(RECORDS FOR PROCESSING begins)

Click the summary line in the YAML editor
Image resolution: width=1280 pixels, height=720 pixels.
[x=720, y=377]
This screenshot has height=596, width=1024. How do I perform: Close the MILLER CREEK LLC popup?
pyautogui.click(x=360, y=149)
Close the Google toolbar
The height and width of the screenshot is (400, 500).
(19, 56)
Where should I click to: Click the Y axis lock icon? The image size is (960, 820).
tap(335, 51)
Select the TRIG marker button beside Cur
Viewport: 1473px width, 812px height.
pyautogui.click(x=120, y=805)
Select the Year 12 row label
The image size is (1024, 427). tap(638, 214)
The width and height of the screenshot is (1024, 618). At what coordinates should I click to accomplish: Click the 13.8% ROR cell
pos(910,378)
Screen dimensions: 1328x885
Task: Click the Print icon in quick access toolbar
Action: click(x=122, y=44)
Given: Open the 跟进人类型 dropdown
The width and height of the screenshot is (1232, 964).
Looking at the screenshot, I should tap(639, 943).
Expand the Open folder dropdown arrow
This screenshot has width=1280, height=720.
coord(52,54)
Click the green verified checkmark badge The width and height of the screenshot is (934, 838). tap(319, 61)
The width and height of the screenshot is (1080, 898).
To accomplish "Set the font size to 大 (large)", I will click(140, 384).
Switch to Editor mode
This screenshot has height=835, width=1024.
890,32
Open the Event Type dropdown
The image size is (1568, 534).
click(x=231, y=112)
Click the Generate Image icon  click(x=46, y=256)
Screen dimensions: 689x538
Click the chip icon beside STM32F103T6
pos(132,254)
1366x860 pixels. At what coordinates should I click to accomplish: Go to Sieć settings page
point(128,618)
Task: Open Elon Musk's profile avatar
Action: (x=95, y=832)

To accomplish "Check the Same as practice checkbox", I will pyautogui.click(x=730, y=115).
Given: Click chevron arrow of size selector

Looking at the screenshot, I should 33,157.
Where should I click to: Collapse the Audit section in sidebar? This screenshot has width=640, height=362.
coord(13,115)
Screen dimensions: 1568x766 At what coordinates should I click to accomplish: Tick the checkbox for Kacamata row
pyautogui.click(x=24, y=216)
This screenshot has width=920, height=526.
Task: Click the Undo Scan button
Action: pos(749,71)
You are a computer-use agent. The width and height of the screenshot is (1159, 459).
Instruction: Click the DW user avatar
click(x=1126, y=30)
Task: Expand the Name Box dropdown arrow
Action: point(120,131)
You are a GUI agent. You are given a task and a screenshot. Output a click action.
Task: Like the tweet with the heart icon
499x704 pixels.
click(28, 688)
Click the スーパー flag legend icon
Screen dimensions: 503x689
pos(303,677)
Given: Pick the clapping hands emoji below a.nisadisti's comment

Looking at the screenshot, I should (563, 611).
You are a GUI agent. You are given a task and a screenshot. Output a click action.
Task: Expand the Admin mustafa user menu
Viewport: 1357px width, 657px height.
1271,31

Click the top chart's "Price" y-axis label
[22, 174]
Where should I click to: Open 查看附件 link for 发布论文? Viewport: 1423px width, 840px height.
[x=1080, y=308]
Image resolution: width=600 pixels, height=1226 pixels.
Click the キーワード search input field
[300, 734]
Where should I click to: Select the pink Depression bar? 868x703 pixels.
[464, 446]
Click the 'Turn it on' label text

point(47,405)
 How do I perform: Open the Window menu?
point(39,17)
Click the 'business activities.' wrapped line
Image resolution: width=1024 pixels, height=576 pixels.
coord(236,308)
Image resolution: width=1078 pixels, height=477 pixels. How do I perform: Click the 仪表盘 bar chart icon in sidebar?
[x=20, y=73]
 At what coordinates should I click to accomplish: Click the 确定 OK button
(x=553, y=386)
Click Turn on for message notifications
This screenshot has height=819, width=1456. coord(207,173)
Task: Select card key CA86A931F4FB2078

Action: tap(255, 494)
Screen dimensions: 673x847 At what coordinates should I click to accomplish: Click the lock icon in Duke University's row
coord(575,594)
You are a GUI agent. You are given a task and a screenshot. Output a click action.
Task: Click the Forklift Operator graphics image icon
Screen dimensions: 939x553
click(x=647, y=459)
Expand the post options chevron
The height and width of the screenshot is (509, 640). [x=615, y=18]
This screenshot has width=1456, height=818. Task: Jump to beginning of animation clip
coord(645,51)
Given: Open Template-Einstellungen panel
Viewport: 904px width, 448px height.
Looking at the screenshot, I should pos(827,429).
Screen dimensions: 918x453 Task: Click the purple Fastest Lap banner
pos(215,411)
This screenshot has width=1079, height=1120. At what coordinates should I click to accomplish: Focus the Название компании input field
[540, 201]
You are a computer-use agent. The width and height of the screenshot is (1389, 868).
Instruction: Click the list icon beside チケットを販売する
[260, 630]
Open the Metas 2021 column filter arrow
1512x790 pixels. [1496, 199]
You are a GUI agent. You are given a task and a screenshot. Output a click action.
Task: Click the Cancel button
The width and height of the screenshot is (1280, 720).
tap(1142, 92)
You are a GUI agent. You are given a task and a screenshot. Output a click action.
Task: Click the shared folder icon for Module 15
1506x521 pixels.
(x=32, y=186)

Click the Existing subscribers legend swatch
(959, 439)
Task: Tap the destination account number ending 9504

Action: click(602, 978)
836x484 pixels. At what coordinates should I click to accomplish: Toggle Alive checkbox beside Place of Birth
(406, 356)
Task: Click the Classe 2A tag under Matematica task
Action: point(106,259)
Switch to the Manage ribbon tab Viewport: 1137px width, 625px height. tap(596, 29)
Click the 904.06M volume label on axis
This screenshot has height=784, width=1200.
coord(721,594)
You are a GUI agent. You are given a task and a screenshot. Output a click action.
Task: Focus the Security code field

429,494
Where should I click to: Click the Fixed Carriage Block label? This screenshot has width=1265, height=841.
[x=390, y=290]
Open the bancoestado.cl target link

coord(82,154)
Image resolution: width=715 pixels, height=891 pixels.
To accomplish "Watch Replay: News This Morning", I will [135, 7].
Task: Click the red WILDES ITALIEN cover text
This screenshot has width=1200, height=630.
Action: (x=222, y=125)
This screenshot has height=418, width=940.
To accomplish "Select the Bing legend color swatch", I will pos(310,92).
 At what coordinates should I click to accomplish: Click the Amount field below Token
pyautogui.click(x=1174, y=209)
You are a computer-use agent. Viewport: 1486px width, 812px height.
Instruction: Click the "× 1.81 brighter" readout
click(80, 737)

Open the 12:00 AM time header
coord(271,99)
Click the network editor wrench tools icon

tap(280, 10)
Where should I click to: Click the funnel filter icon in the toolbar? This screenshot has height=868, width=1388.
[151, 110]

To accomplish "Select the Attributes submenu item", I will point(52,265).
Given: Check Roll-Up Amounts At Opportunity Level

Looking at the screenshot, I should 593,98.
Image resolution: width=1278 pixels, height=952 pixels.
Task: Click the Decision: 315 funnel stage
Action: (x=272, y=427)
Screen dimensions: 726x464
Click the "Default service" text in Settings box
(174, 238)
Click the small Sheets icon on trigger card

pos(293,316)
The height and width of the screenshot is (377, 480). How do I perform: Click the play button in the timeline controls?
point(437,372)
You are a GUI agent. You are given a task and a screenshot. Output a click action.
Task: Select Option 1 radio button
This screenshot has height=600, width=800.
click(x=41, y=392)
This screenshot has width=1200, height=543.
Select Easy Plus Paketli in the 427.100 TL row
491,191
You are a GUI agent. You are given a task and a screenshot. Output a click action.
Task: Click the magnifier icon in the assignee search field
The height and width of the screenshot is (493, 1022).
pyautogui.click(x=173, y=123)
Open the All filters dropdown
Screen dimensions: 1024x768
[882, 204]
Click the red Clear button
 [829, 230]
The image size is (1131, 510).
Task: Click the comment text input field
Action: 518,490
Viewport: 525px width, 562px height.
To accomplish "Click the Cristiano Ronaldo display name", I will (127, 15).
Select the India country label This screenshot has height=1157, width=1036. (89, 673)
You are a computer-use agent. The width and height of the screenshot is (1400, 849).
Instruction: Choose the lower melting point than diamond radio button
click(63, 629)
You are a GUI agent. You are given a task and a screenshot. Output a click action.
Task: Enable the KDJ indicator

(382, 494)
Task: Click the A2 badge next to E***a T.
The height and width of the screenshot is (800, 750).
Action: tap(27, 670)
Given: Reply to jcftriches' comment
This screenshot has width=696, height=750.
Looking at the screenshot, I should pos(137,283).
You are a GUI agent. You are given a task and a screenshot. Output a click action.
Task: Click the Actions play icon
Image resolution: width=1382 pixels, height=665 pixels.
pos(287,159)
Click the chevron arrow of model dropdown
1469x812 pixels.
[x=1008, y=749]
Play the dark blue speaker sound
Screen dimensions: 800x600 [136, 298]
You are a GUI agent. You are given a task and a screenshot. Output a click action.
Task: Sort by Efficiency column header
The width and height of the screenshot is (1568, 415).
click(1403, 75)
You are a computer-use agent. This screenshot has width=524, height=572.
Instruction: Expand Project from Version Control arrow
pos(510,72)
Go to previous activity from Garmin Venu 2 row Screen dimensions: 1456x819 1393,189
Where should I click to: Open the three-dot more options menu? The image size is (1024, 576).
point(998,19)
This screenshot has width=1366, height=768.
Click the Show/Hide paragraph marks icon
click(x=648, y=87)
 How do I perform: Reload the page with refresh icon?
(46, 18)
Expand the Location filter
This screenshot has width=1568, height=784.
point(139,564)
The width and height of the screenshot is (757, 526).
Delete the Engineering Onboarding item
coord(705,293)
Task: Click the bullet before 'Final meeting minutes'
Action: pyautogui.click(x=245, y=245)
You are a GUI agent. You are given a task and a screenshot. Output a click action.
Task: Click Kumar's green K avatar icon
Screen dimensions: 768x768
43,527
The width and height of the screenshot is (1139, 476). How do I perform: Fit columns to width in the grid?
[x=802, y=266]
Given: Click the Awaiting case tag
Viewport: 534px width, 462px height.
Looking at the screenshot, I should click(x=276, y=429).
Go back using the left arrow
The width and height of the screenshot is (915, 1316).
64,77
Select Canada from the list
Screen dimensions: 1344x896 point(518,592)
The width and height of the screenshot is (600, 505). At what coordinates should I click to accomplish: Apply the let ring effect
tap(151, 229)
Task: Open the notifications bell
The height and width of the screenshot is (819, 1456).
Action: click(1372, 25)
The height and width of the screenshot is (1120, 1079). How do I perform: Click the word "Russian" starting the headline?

(RECORDS FOR PROCESSING ends)

Write out exactly, and only, each line from the one with "The width and height of the screenshot is (757, 526)." down to the last line of the records above.

ANSWER BOX:
The width and height of the screenshot is (757, 526).
Delete the Engineering Onboarding item
coord(705,293)
Task: Click the bullet before 'Final meeting minutes'
Action: pyautogui.click(x=245, y=245)
You are a GUI agent. You are given a task and a screenshot. Output a click action.
Task: Click Kumar's green K avatar icon
Screen dimensions: 768x768
43,527
The width and height of the screenshot is (1139, 476). How do I perform: Fit columns to width in the grid?
[x=802, y=266]
Given: Click the Awaiting case tag
Viewport: 534px width, 462px height.
Looking at the screenshot, I should click(x=276, y=429).
Go back using the left arrow
The width and height of the screenshot is (915, 1316).
64,77
Select Canada from the list
Screen dimensions: 1344x896 point(518,592)
The width and height of the screenshot is (600, 505). At what coordinates should I click to accomplish: Apply the let ring effect
tap(151, 229)
Task: Open the notifications bell
The height and width of the screenshot is (819, 1456).
Action: click(1372, 25)
The height and width of the screenshot is (1120, 1079). How do I perform: Click the word "Russian" starting the headline?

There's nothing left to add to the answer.